Suisse is on a roll
After suffering more than most when the dotcom bubble burst in 2000, Credit Suisse has pulled itself back into profitability, says Laurie Laird
Just five years after the financial world was shaken by the collapse of the dotcom bubble, Credit Suisse First Boston (CSFB) has hauled itself back to profitability and respectability. Net income jumped by 42 per cent in the third quarter to Sfr1.92bn, or nearly £850m. Analysts had expected an improvement of the order of 20 per cent. CSFB revealed improvement across all of its business lines. On the investment banking side, trading revenues surged by 47 per cent, while underwriting revenues have more than doubled.
The private banking unit also performed well. Net inflows reached Sfr14.3bn, up from Sfr3.8bn a year earlier. That inflow represents a healthy 9.5 per cent of invested assets, notes Jon Peace, investment banking analyst at Fox-Pitt, Kelton. The robust performance follows a disappointing second quarter, when earnings slumped by 37 per cent after CSFB set aside some £489m to cover future litigation.
One of the biggest players in the technology IPO market, CSFB suffered more than most when the bubble burst in 2000. In April 2003, the bank paid $200m (£113m) to settle charges bought by the tenacious New York Attorney General Eliot Spitzer. Spitzer accused CSFB and an array of other investment banks of releasing favourable research reports on listed companies in return for lucrative investment banking contracts. None of the banks admitted guilt in settling with Spitzer.
Also maintaining his innocence is Frank Quattrone, the CSFB investment banker who personified the late-1990s technology boom. Quattrone brought a vast number of dotcoms to the market, including success stories Amazon.com and Netscape Communications, earning jaw-dropping fees for the bank, and for himself.
But Quattrone was ensnared by government investigations into whether CSFB allocated shares in hot IPOs to favoured clients.
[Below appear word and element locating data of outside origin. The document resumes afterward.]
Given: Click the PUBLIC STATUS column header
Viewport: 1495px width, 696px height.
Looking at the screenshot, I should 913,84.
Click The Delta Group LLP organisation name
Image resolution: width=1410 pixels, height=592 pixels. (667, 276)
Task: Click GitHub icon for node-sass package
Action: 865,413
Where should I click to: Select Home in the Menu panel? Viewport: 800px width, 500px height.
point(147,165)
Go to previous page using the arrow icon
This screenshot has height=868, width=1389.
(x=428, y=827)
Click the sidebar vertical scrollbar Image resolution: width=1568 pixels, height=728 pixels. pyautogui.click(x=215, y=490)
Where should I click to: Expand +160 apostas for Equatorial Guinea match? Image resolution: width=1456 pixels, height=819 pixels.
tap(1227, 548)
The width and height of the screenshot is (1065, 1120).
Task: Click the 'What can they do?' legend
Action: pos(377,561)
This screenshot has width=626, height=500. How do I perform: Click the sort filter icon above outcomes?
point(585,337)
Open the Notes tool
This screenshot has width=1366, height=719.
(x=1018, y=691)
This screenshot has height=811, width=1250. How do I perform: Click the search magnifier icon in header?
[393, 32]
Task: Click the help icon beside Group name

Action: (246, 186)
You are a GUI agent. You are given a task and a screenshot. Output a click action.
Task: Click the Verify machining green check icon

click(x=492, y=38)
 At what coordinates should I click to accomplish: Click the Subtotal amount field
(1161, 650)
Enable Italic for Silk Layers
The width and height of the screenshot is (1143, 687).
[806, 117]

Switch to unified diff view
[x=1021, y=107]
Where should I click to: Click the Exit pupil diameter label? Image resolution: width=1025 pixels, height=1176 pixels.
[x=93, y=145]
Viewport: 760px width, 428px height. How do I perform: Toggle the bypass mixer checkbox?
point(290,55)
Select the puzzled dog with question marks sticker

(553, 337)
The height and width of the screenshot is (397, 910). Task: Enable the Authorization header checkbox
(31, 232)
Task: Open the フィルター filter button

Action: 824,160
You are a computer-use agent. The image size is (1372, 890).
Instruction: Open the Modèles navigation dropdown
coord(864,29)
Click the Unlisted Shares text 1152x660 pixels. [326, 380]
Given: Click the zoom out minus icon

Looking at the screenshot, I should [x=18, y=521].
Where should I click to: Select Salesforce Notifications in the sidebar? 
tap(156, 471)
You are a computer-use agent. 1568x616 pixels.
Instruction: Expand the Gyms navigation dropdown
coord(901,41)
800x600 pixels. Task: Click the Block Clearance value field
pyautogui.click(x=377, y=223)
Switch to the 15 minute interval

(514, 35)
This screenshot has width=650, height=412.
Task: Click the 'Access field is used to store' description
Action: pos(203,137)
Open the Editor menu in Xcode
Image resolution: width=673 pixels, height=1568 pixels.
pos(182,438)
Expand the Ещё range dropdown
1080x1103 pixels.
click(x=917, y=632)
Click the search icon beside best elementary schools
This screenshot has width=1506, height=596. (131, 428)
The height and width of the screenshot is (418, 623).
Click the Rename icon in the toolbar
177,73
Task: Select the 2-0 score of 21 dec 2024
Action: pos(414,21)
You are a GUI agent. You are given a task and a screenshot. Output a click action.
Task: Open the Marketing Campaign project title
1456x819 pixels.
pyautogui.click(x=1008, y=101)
He was later sentenced to an 18-month prison term for obstructing justice and witness tampering relating to his conduct during the probe. In fact, CSFB has tangled with regulators all over the globe.
Remember the Flaming Ferraris? That group of high-profile traders — which included Jeffery Archer’s son James — left the firm in disgrace after Swedish authorities accused them of manipulating the Stockholm share market. Indian authorities banned CSFB from stock-broking activities, following an investigation into share rigging there. And Japanese authorities suspended some of the bank’s activities several years back, accusing employees of obstructing inquiries into the marketing of derivatives contracts.
By 2001, the battered bank had parted company with former chief executive Alan Wheat, bringing in the feared John Mack — dubbed Mack the Knife for his cost-cutting tactics at former employer Morgan Stanley. Mack slashed thousands of jobs and persuaded star bankers to accept lower pay packages, but his perceived desire to merge the investment banking operations with a healthier rival put him on a collision course with Oswald Grüebel, a co-chief executive at CSFB. Mack was edged out a year ago and successor Brady Dougan, a CSFB veteran, has made it clear that CSFB has a bright future as an independent operator.
However, investors, still traumatised by the difficulties of the past few years, remain cautious about CSFB. Yesterday the shares advanced only a half a Swiss franc in Zurich trading, or approximately 1 per cent, following strong numbers. The bank is still facing litigation on a number of fronts: last month, failed Italian dairy company Parmalat filed an $8.5bn lawsuit, over CSFB’s alleged role in that spectacular collapse. CSFB was one of the lead underwriters for Refco’s IPO, and could also face litigation relating to Refco’s demise, just months after flotation.
The bank is also embroiled in litigation with insurer XL Capital and with the administrators of failed energy company, Enron. Admitting that the uncertainty over future litigation is keeping the share price under pressure, Jon Peace at Fox-Pitt, Kelton believes CSFB can weather this latest squall. “Each of these could be billion-dollar events but it’s affordable for them. They can maintain their capital ratios even if they have to pay out $2m,” he said.